This describes the first sexual encounter between Baby and Alphonse. It also demonstrates Alphonse’s predatory behavior and how Baby doesn’t actively engage in the moment; Alphonse is doing things to her, and she goes along with it but doesn’t actively engage in the experience. Alphonse is an adult while Baby is only thirteen, and this is one of the most criminal acts in the book. It signifies the ways Baby is caught in the slipstream of her environment, unable to make conscious choices for herself.

Quotation Mark Icon

“I didn’t even feel like a prostitute. A prostitute stands there all night looking for people. A prostitute wears a sparkly silver jacket and high heels, not a tacky winter hat and snow boots.”

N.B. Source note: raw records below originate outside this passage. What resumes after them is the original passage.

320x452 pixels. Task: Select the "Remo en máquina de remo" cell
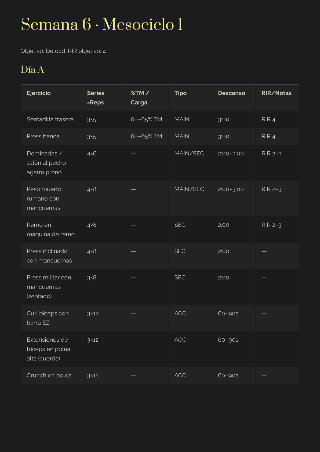[50, 229]
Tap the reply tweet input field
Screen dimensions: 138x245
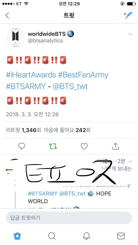click(x=69, y=218)
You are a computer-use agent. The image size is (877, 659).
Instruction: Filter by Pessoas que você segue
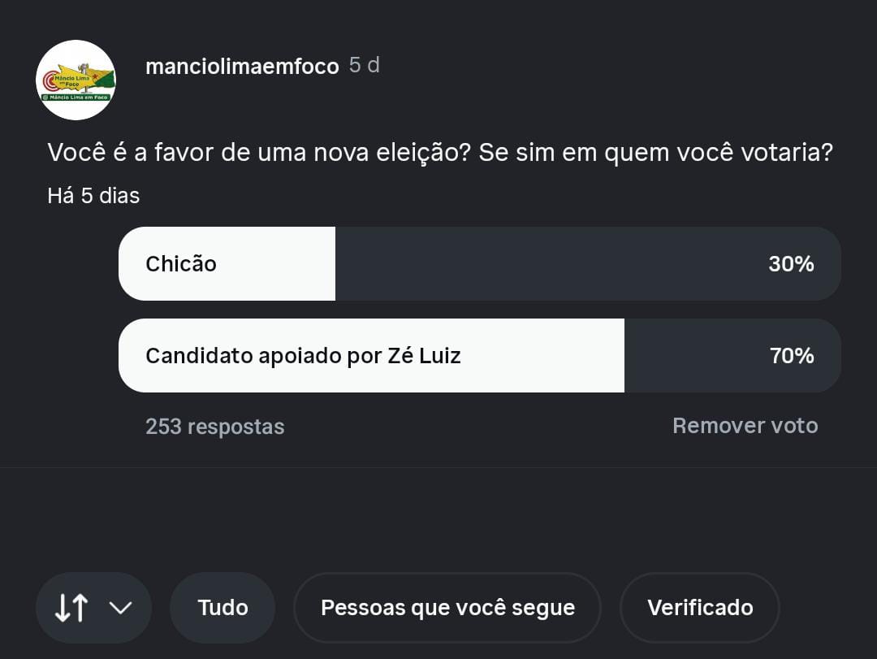coord(447,608)
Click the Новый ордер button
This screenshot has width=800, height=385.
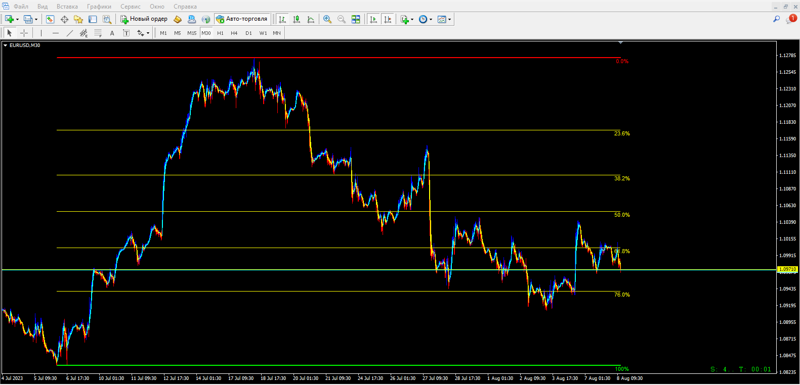[144, 19]
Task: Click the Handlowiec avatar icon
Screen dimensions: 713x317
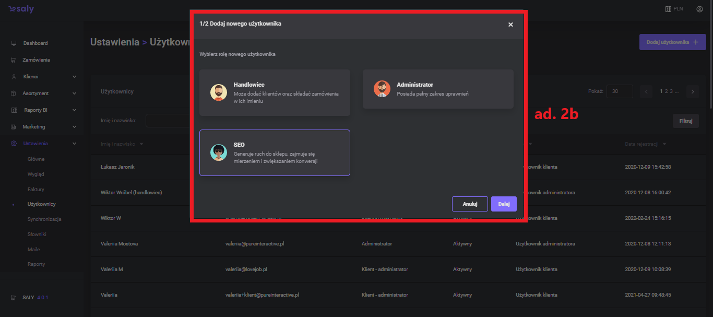Action: [219, 92]
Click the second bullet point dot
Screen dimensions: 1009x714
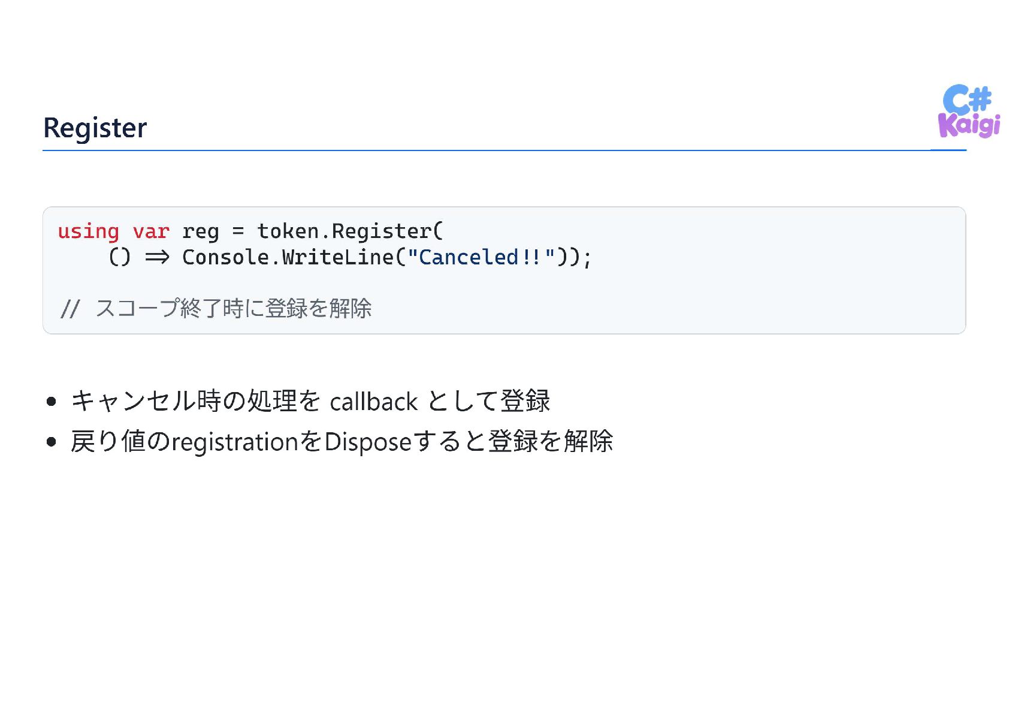[x=52, y=442]
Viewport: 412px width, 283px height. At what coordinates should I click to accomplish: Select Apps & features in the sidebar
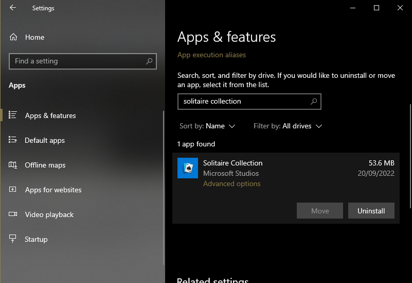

(Part 7, Chapter 3, Page 227)

This moment reveals Baby’s innocence when she begins prostituting. The fact that she doesn’t feel like a prostitute demonstrates that she doesn’t really know what a prostitute is. She knows they have sex for money, but she doesn’t understand why. Most prostitutes in her neighborhood work for drugs or to provide for themselves, but Baby is only doing it because Alphonse told her to. She doesn’t understand that the men who are hiring her are pedophiles and that they’re more criminal and predatory than the men who are sleeping with older prostitutes. In short, she isn’t aware that her situation is vastly different than that of the older prostitutes.

Quotation Mark Icon

“I gave Alphonse all the money I made. Since I would have been scared to death to do it without him, I figured he deserved the money. He insisted on giving me back a little money each time, and five dollars was more than I needed anyhow.”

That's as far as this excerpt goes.